- What is business law?
- What factors should be considered in choosing the proper business entity?
- How can I protect myself from personal liability?
- What is the difference between a subchapter C and a subchapter S corporation?
- What is the difference between a joint venture and a partnership?
- What is a non-profit corporation?
- Is a Buy-Sell Agreement a good idea?
- What is involved in a corporate merger?
- What is an H-1B Visa?
Business law focuses on the rules, statutes, codes, and regulations governing commercial relationships and provides the legal framework within which business is conducted and managed. There are many legal areas involved in the practice of business law, including (but not limited to):
- Business planning
- Business formation and organization
- Transactional law (contracts)
- Mergers and acquisitions
There are many factors to consider, including:
- Tax implications
- Business capitalization
- Whether you intend to have a publicly traded company that issues stock
- Management structure
- Your personal liability and that of other owners
It is vital to shield personal assets against liability arising from business obligations. Personal liability is not restricted to business losses, but can also result from lawsuits, tax issues, back wages, benefit payments and a host of other issues. We can show you a number of ways to separate your personal assets from those of your business.
Subchapter C corporations include most large, publicly held businesses. These corporations face double taxation on their profits if they pay dividends. They file their own tax returns and pay taxes on profits before paying dividends to shareholders, which are subsequently taxed on the shareholders’ individual returns.
Subchapter S corporations allow the business to insulate shareholders from corporate debts as well as avoid the double taxation imposed by subchapter C, as long as certain criteria are met.
A joint venture is basically a type of partnership in which two or more entities join together for a particular short-term purpose or goal. Each partner has the same ability to legally bind the entire entity. A partner can represent the entire organization and his or her legal actions on behalf of the joint venture or partnership create legal obligations. It is important to note that third parties are not bound by these obligations.
This is a corporation formed to carry out a charitable, educational, religious, literary, or a scientific purpose. It does not pay federal or state income taxes on profits it makes from activities in which it engages to carry out its objectives. Because the most common federal tax exemption for nonprofits comes from Section 501(c)(3) of the Internal Revenue Code, they are sometimes known as 501(c)(3) corporations.
If a corporation has more than one shareholder a Buy-Sell Agreement should be considered. Why? A shareholder’s death, divorce, disability or termination of employment can create serious problems for shareholders and the corporation itself. These are minimized by a Buy-Sell Agreement since it provides for an orderly succession.

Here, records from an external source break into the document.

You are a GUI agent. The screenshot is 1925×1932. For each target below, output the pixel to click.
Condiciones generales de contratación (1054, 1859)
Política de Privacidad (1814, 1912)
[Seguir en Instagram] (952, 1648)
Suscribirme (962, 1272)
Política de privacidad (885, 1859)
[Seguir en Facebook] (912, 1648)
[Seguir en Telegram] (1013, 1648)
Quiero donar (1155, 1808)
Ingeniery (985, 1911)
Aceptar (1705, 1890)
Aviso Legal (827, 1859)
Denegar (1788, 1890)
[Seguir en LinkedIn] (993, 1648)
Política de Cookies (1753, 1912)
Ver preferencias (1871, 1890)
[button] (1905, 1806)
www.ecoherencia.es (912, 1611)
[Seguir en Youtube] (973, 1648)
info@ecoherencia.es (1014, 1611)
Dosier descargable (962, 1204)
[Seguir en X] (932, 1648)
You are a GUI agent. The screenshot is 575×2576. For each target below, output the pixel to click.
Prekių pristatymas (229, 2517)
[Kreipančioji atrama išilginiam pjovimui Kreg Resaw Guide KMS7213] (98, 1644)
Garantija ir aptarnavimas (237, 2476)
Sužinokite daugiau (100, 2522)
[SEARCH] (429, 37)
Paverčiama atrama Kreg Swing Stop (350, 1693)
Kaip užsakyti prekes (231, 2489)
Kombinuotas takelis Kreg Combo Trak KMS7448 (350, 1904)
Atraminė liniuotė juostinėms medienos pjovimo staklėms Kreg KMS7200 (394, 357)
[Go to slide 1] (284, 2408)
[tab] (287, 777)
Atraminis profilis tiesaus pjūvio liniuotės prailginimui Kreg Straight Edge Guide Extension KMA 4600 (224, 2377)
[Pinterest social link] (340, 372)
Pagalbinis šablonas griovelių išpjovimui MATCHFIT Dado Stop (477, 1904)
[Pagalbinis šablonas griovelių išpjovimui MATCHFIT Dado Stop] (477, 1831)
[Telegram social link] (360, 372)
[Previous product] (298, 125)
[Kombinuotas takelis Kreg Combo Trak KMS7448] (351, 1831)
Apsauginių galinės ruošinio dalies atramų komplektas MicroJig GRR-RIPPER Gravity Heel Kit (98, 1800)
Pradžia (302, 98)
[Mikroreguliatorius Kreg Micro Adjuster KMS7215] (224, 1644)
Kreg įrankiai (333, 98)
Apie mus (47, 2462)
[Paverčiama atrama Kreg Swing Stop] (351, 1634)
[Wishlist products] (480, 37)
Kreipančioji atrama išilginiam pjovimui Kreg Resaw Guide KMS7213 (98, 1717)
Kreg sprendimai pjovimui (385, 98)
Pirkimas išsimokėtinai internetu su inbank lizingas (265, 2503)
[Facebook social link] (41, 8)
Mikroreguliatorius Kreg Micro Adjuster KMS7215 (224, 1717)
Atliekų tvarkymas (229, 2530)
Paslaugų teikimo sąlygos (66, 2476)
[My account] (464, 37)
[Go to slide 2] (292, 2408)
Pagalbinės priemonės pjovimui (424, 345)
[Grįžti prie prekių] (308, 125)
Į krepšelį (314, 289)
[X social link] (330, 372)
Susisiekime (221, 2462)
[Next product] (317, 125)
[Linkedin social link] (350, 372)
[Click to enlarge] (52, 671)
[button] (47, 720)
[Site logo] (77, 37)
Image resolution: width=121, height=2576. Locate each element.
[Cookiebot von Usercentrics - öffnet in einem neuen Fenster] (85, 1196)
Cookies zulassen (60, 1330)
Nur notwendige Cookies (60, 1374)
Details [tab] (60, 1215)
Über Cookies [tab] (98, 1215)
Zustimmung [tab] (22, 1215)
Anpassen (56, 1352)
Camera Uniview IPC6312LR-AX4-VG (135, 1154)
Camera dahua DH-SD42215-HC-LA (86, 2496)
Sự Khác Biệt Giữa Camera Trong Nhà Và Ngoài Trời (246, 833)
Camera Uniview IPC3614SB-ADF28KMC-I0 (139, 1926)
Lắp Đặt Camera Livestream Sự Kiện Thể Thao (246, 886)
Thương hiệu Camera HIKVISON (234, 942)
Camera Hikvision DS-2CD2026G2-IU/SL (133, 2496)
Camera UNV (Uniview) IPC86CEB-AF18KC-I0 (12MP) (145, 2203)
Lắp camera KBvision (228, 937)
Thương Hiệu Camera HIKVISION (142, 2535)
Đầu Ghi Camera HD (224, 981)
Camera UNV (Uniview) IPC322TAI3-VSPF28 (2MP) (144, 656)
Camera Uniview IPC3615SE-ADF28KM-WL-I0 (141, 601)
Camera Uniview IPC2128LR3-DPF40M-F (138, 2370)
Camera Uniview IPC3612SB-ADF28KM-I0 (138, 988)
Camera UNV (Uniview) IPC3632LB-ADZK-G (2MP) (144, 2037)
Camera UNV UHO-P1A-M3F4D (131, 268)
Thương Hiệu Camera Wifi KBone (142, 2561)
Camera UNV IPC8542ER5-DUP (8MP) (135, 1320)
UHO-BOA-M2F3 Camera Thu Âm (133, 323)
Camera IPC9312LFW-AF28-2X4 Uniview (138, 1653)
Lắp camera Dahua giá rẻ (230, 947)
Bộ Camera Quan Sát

Mergers are regulated at the state level, but many aspects of the process are similar throughout the U.S. In most cases, the board of directors for each entity must approve a resolution adopting a merger plan. Then, each entity must notify its shareholders that a meeting will be held to approve the merger. If the required number of shareholders approves the plan, the directors sign the papers and file them with the state. A merger involves a number of very specific requirements, variables, and potential pitfalls. An attorney experienced in this area of the law should be consulted to help avoid potential problems in the future.
An H-1B Visa allows a foreign national to stay and work in the U.S. for three years. In many situations, it can be extended for three more years, although the foreign national must leave the country after six years and wait a year before a second such visa can be approved.